Use of central neuronal cultures for the detection of neuronotrophic agents

Abstract

Neuronotrophic factors, a class of macromolecules thought to be present within the neuronal environment are required to support the survival in vitro of peripheral neurons. In the present study we have established bioassay culture systems suitable for the identification of similar agents for intrinsic neurons of the central nervous system. The striatum, hippocampus and septum of 18 day fetal rats were dissociated and plated in a serum-free medium on a neurite conducive substratum which allows an easy recognition of neurons under phase contrast microscopy. These cultures contain predominantly neurons as assessed by tetanus toxin labelling, a well recognized neuronal marker.
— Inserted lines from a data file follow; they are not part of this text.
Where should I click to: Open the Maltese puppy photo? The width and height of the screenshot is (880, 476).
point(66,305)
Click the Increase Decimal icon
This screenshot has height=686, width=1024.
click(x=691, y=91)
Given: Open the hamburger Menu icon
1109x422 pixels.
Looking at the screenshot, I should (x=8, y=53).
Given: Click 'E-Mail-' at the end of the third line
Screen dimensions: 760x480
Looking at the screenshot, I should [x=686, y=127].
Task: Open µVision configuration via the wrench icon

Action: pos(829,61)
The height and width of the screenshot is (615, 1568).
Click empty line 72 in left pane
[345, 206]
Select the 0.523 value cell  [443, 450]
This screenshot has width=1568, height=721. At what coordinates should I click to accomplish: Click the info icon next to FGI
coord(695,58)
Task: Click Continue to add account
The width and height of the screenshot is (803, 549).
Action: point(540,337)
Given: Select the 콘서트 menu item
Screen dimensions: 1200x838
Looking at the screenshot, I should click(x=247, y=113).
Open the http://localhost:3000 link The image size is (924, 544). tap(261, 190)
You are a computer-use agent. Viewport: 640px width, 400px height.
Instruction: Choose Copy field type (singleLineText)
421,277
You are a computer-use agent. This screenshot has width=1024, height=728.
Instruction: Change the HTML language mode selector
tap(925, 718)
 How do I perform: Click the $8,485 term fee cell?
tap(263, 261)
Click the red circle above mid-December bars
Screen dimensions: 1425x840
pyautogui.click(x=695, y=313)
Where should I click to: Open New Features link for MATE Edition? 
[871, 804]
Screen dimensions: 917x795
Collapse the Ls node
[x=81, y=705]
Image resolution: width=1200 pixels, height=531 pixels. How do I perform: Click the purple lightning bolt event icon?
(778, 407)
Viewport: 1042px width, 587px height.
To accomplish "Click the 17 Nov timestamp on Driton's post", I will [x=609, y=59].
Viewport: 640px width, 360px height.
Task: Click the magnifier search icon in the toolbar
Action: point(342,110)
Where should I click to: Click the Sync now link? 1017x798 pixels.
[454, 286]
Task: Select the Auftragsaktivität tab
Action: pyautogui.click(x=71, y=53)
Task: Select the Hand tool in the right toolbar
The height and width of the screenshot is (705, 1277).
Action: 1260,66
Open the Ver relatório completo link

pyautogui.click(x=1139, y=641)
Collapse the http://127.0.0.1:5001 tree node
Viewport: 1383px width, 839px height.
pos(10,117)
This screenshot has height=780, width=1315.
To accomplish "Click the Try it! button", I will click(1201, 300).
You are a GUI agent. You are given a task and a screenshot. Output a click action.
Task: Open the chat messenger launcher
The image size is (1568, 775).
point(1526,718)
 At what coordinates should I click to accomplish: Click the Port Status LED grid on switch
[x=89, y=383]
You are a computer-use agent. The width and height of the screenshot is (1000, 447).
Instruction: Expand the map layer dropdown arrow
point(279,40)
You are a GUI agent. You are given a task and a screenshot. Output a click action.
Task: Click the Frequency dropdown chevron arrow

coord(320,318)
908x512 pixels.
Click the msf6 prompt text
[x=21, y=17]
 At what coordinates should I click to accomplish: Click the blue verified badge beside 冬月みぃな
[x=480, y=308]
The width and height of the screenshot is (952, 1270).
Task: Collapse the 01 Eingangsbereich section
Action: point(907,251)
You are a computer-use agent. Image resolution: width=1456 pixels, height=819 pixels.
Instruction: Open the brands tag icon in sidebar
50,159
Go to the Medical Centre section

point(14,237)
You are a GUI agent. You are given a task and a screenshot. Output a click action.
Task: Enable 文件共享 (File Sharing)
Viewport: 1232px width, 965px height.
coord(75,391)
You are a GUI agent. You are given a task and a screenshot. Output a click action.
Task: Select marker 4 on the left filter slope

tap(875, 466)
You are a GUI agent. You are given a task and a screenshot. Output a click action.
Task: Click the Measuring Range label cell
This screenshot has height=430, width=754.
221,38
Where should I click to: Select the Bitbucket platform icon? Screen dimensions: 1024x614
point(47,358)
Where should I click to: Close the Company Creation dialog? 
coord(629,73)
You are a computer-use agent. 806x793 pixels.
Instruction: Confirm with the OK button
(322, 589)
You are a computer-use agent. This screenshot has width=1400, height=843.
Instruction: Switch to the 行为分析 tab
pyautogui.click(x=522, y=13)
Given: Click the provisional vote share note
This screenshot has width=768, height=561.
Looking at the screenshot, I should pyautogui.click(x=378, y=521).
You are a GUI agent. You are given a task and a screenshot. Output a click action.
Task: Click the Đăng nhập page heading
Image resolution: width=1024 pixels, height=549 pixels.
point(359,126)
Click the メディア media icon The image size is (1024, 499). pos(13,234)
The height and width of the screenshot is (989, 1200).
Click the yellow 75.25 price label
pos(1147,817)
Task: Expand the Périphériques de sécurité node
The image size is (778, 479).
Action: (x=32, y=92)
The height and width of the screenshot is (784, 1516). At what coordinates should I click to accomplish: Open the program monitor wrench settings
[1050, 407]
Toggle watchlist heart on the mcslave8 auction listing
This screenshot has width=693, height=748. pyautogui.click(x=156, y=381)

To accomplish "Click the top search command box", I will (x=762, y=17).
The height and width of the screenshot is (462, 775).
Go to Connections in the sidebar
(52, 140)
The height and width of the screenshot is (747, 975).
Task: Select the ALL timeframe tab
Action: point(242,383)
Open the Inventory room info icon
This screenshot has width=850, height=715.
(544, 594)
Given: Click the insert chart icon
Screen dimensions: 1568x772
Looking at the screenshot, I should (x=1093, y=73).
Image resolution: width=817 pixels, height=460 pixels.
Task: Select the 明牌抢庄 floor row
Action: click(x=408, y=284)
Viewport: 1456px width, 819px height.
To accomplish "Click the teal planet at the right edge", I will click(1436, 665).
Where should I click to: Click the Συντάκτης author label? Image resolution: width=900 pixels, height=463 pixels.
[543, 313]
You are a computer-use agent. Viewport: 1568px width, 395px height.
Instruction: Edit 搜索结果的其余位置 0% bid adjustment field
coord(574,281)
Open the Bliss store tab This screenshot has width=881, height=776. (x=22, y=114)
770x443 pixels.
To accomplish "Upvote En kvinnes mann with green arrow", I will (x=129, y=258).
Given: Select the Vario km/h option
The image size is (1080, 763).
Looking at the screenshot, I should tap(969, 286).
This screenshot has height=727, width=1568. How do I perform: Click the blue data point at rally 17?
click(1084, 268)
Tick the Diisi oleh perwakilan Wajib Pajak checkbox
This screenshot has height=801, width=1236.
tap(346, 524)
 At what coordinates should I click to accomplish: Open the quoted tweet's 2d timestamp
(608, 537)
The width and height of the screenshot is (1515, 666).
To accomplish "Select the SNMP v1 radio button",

Seeding the cell suspensions at decreasing densities yields after 24 h a density dependent survival of the neuronal population. Thus a low seeding density could be chosen where survival of these neurons required an exogenous source of trophic factors. Survival of central neurons was promoted by several conditioned media derived from rodent glial cell cultures, both primary (astroglia, Schwann) and clonal (C6 glioma, Schwannoma). Serial dilutions of these media allowed the titration of their respective neuronotrophic activities. In addition, conditioned media derived from the central neuronal cultures themselves, when seeded at a high density, were also able to support the survival of low density seeded central neurons.